Lectoescritura y desarrollo infantil
Las evaluaciones médicas del desarrollo infantil se suelen enfocar en aspectos como gatear, caminar o hablar a determinadas edades. Pero un niño podría sobresalir en una evaluación pediátrica estándar y aun así estar rezagado en otras áreas necesarias para estar listo para el kínder, señaló Bode.
Para abordar ese dilema, en su hospital pediátrico se implementaron evaluaciones de lectoescritura en aproximadamente la mitad de sus 13 clínicas, asignando un coordinador de alfabetización a cada una.
El programa se lanzó en 2022 y desde entonces ha realizado más de 2 mil 400 evaluaciones. Muchos de los niños provienen de poblaciones con grandes necesidades, ya que Nationwide atiende a familias sin seguro o inscritas en Medicaid.

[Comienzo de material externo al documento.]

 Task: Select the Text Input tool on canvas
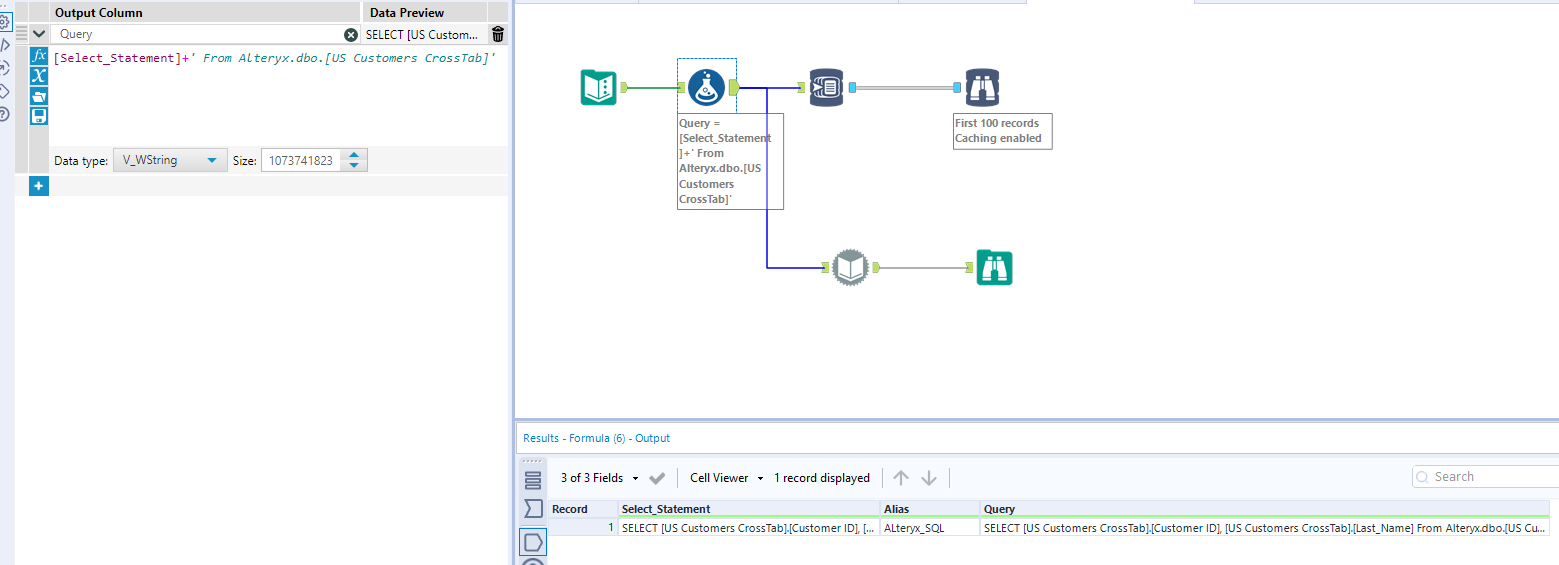pyautogui.click(x=599, y=88)
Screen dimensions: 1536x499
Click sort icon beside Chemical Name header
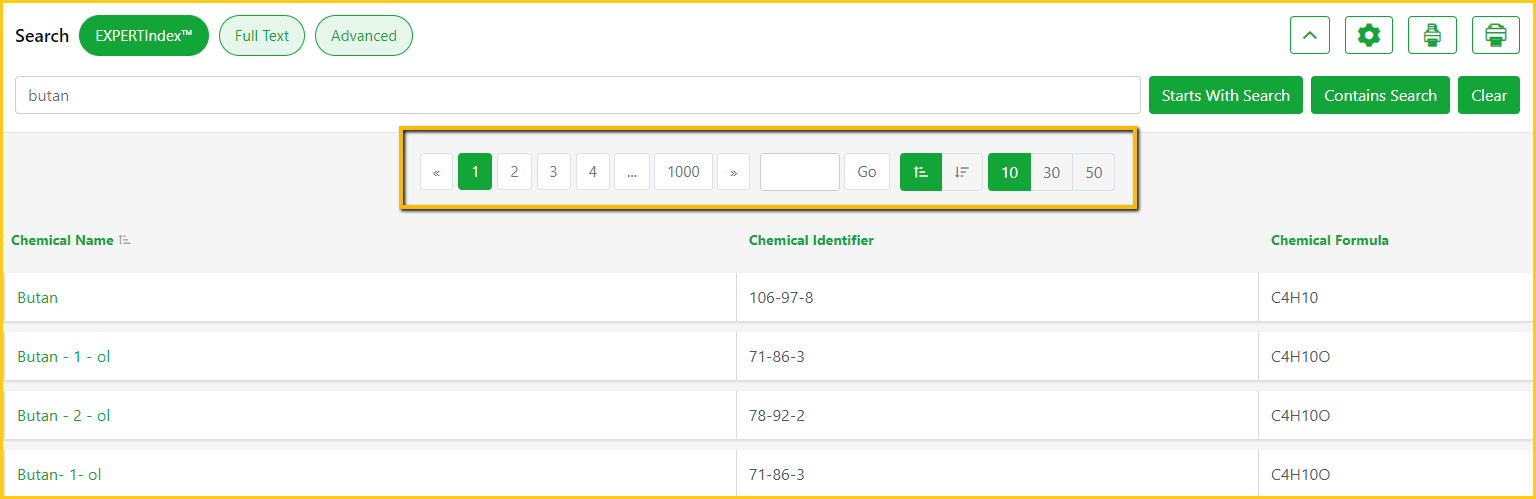[125, 241]
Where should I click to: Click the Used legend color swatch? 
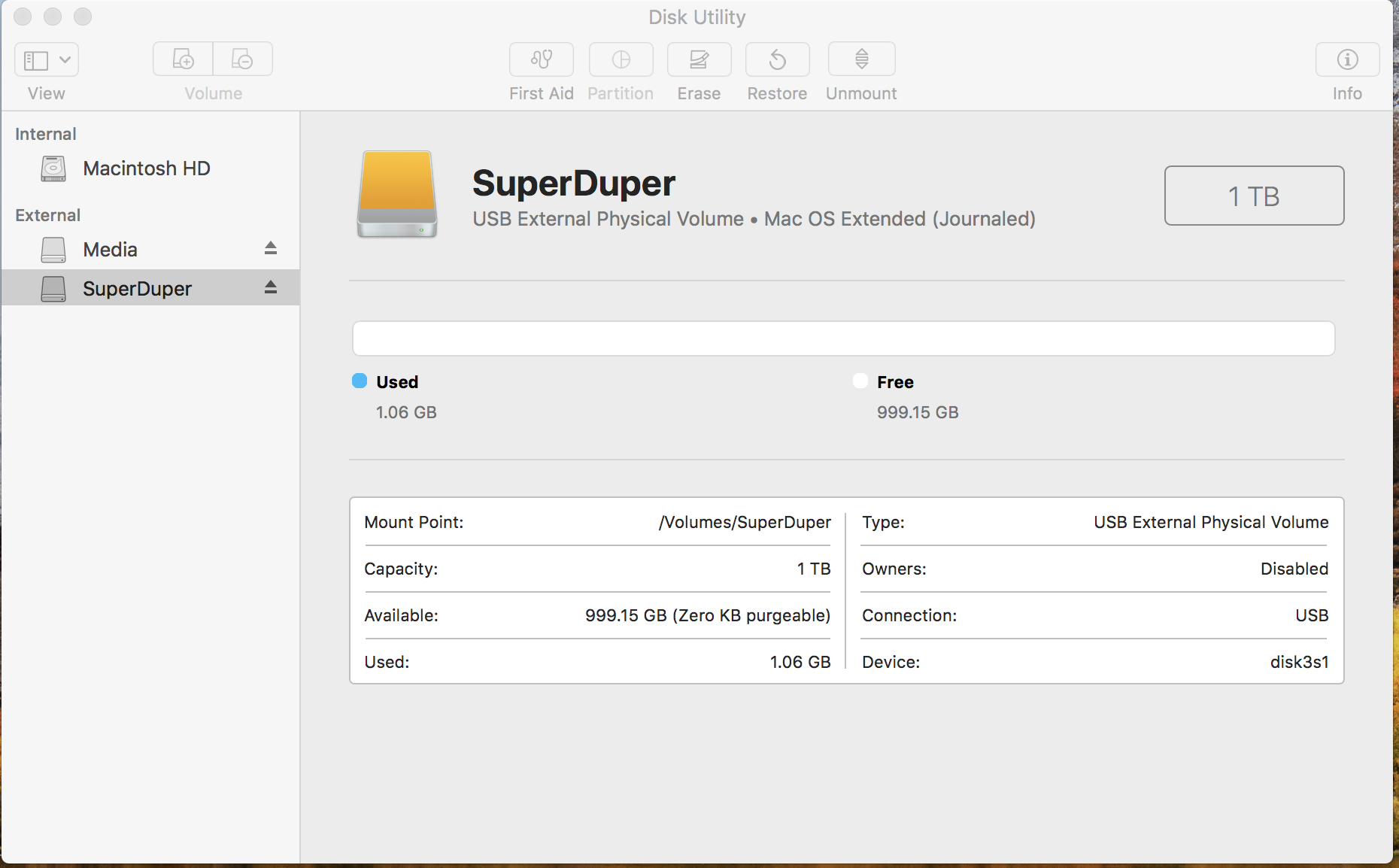tap(360, 381)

Contar con apoyo fuera del sistema educativo para identificar dificultades de lectura de forma temprana es un paso en la dirección correcta, pero elegir la herramienta de evaluación adecuada es clave, afirmó Devin Kearns, profesor de alfabetización temprana en la Universidad Estatal de Carolina del Norte.
Los coordinadores de Nationwide utilizan una herramienta que evalúa a los niños mientras leen un libro durante las visitas de atención primaria, ya sea en inglés o en español. Se necesitó algo de práctica para ajustar el momento —por ejemplo, evitar hacerlo después de las vacunas, cuando los niños estaban molestos—, pero las evaluaciones de lectura toman sólo unos 10 minutos.
Después de que un niño completa la evaluación, el coordinador puede elaborar un plan de lectoescritura personalizado que destaque las áreas que necesitan más práctica.
La visita también es una oportunidad para mostrar actividades que los padres pueden hacer en casa con sus hijos, como leer un libro en voz alta, indicó Carneshia Edwards, quien encabeza el equipo de preparación para el kínder del hospital.
Epílogo de familia con herramientas
Antes de que Juri Sleet completara su evaluación de lectoescritura a los tres años, su abuela, Quintina Davis, temía que Juri no tuviera suficientes oportunidades de aprendizaje temprano. Pero reunirse con la coordinadora de alfabetización en su clínica le abrió los ojos a Davis sobre todas las actividades que podía hacer en casa con Juri.
Después de cada evaluación, los coordinadores preparan kits de lectoescritura, una mezcla de herramientas y actividades para practicar en casa. En la preparación de estos materiales influyen los comentarios de maestros de las escuelas de la ciudad de Columbus sobre en qué necesitan ayuda los estudiantes cuando ingresan al kínder.
"Los padres son los primeros maestros, así que realmente tratamos de animarlos a sentarse con su hijo y, de alguna manera, trabajar con ellos antes de entrar al kínder", explicó Edwards.
Los coordinadores se mantienen en contacto con las familias con las que se reunieron en la clínica, y a veces remiten a los niños a programas de educación temprana. Cuando un niño regresa a la clínica un año después, el coordinador se reúne con él de nuevo.
En el caso de Juri, que ahora tiene cuatro años, la visita de seguimiento permitió dimensionar avanzó en el reconocimiento de letras, sonidos y palabras de uso frecuente.
"El objetivo es asegurarnos de que, para cuando empiece el kínder, esté absolutamente lista sin tener muchos desafíos. Así que, en este momento, creo que va en ese camino", indicó Davis.